For as long as the imperialists have the productive basis to support these structures — IMF loans that keep the neo-colonies in debt slavery to the imperialists, vast military expenditures for waging global wars against the anti-imperialists, CIA propaganda warfare and political assassinations that keep governments aligned with Washington, U.S. financial hegemony that allows Washington to enact devastating sanctions against disobedient countries — they can still use military occupations and CIA intervention tactics to extend their control into even the most unstable countries, whether Honduras or Libya. But when the imperialists lose that economic advantage, their ability to hold back the forces of global class struggle will also be diminished. And the global economic collapse that correlates with this imperial decline will at the same time provoke the global masses towards escalating their efforts towards class struggle.

It’s in their desperate efforts to retain control over the neo-colonies amid capitalism’s last half-century of unprecedentedly declining profits that the imperialists have unleashed their brutal tactics upon Latin America: coups that have resulted in dictatorial regimes like the one in Honduras, paramilitarism that’s produced ethnic cleansing like the anti-indigenous massacres in post-coup Bolivia, terrorism against the working class like Colombia’s ongoing killings of protesters, free market fanticism that keeps up profits up by foisting the system’s crises onto the poor. At a certain point, these neo-colonies will reach the tipping point which the imperialists have long feared. At a certain point, they’ll undergo the same kind of collapse for bourgeois control that Cuba experienced prior to its revolution.

That the U.S. empire and its neo-colonial governments will undergo great destabilization in the near future isn’t in question. This fact is as obvious as the climatic catastrophes which will shrink the U.S. military’s global reach and make the world’s poorest countries into failed states. What will decide whether socialism rises from the ashes of the empire, or the international bourgeoisie manages to stave off the next wave of revolutions, depends on the organizational and military strength of the world’s proletarian movement.
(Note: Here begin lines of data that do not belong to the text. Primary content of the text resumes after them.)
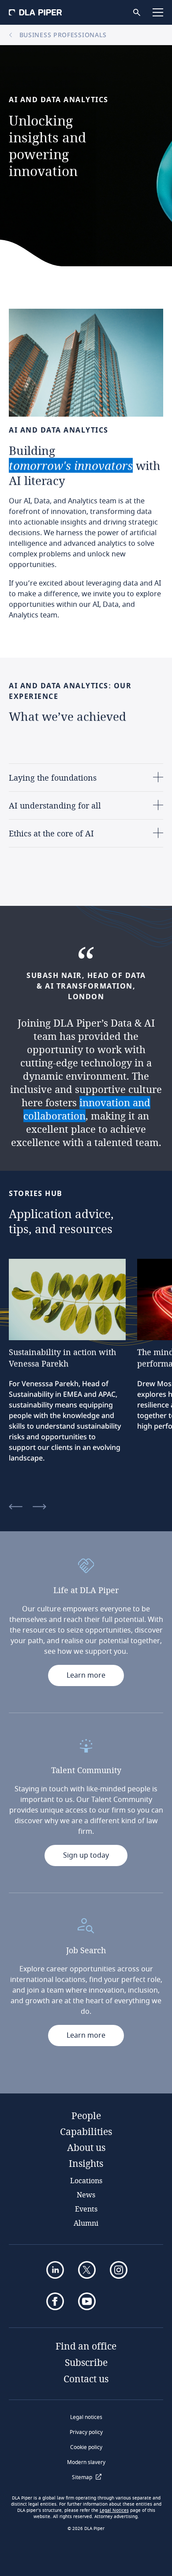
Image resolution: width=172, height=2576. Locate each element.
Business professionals (62, 35)
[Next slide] (39, 1507)
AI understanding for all (55, 805)
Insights (86, 2163)
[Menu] (158, 12)
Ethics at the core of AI (51, 833)
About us (86, 2147)
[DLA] (35, 12)
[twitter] (87, 2270)
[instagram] (118, 2270)
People (86, 2115)
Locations (86, 2180)
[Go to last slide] (15, 1507)
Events (86, 2208)
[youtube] (87, 2301)
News (86, 2194)
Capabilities (86, 2131)
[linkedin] (55, 2270)
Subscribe (86, 2362)
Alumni (86, 2222)
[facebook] (55, 2301)
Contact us (86, 2379)
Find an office (86, 2346)
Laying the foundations (53, 777)
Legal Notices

In Colombia and Ecuador, the movement’s progress in the last several years has also been discontinuous and full of costly setbacks, with the Colombian government having killed around 700 members of the Marxist-Leninist guerrilla organization the National Liberation Army in 2020. Colombia’s military is also likely to expand its territorial reach by the end of 2021. However, the Army still has 2,500 armed members, who have only been engaging in a ceasefire during the last year to reduce the damage from Covid-19. And they and their fellow communists around the globe will spring into action when the conditions become right for them to do so. Maybe these recent reactionary turns by the Colombian and Ecuadorian governments will even inspire more people to join the guerrillas. The imperialists are slowly tightening the noose that will be used to hang them.